A final dividend of 5c a share is to be paid, up from last year's final dividend of 3.5 cents.
Besides claiming a greater market share, the result was because of key strategic and structural initiatives which started to be implemented two years ago, Duke said.
A $3 million inventory control overhaul meant the company had a much better idea of precise stock levels, what was selling well and what was not. Margins were up.
"A requirement to discount stock that didn't sell was reduced substantially."
The group has also benefited from a scheme introduced last year where the number of store managers had been cut from 89 to 40 profit centre managers, some of whom had two to three stores under their control. Those managers oversaw staff costs, inventories and accounts and shared in profits.
"When it's your own you don't put the air conditioner on until it's absolutely necessary and you manage your cost of labour. You don't have more people on the floor than absolutely necessary."
Rebel Sport had recovered from a tough year in 2008 with sales increasing from $121 million to $130 million.
The Super 14 gathered strength with leading players back and there was excitement around basketball and soccer with the All Whites' success.
"When that happens people have a tendency to get out and participate. When they participate ... we get some of those benefits."
Living & Giving stores and the sole Urban Loft store in Auckland (now combined with Living & Giving) were worst affected by weak discretionary spending.
Coriolis Research retail analyst Tim Morris said Briscoe had produced a good result with Duke pushing hard to adapt to changing conditions.
"He's pulled a rabbit out of the hat and credit to him for it.
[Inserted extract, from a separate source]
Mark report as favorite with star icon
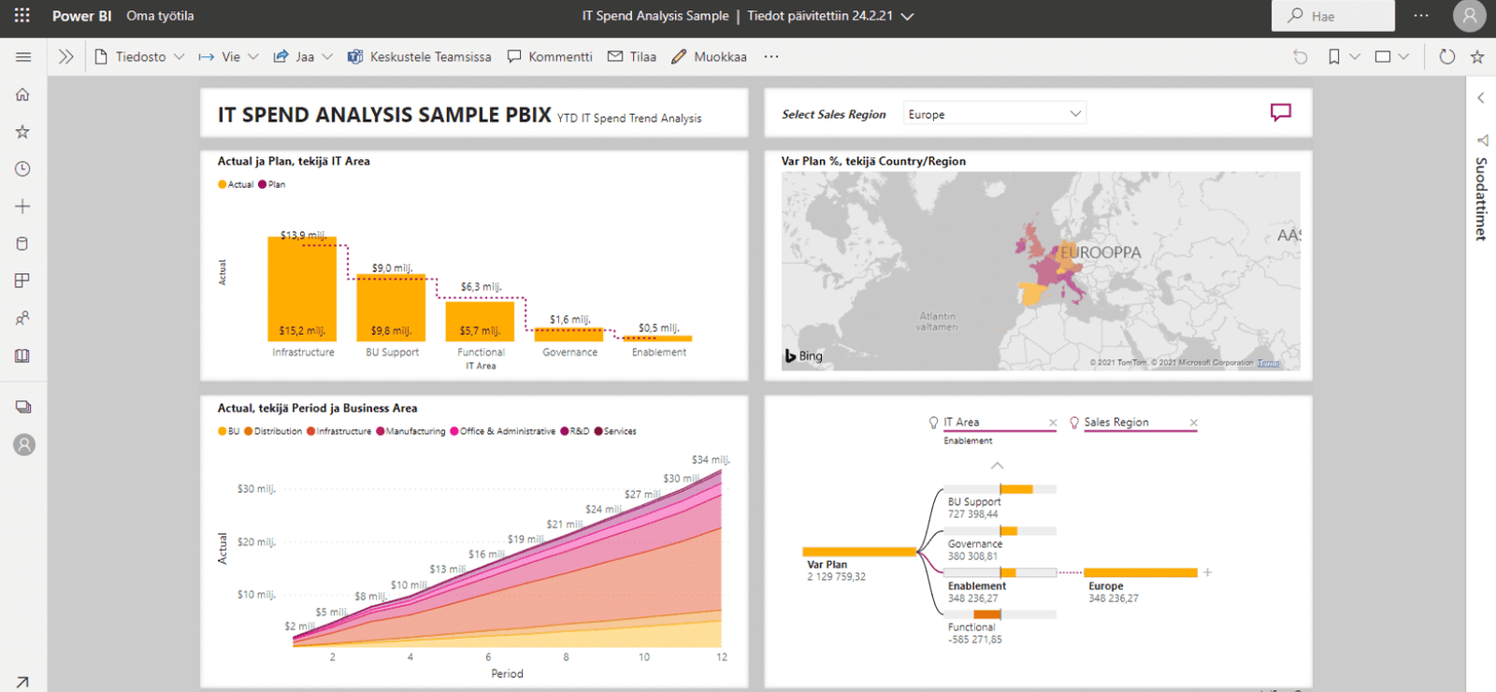 (x=1477, y=57)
I think it's a sign of management adapting to the environment," he said.
Morris said it could be another nine months before the wider retail sector pulled out of the doldrums.
"If you made it past Christmas then you'd have passed the worst of it."
The country's biggest single retailer, The Warehouse, has about 8 per cent of the non-food and automotive retail market, worth about $19 billion in sales.
It said in January same-store sales over Christmas were flat year on year although Warehouse Stationery stores had seen a 3.5 per cent boost over the nine-week period. Net profit for the six months ending January 31 were expected to be similar to the previous year's figure of $56.8 million.
An analyst at Craigs Investment Partners, Daniel Reynolds, said nothing since had suggested there would be much change to the forecast.
"Compared to some specialty retailers they haven't done quite as well over the last few months but they're not lapping some of the very weak comparative periods that speciality retailers are."
Briscoe shares closed steady at $1.35.